*Activity*:
The entries follow. Please return all of them exactly.

*Data extract*:

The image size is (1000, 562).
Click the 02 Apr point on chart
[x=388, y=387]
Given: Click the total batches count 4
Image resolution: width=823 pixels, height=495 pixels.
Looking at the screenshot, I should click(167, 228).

*Response box*:
The image size is (1000, 562).
Click the 02 Apr point on chart
[x=388, y=387]
Given: Click the total batches count 4
Image resolution: width=823 pixels, height=495 pixels.
Looking at the screenshot, I should click(167, 228).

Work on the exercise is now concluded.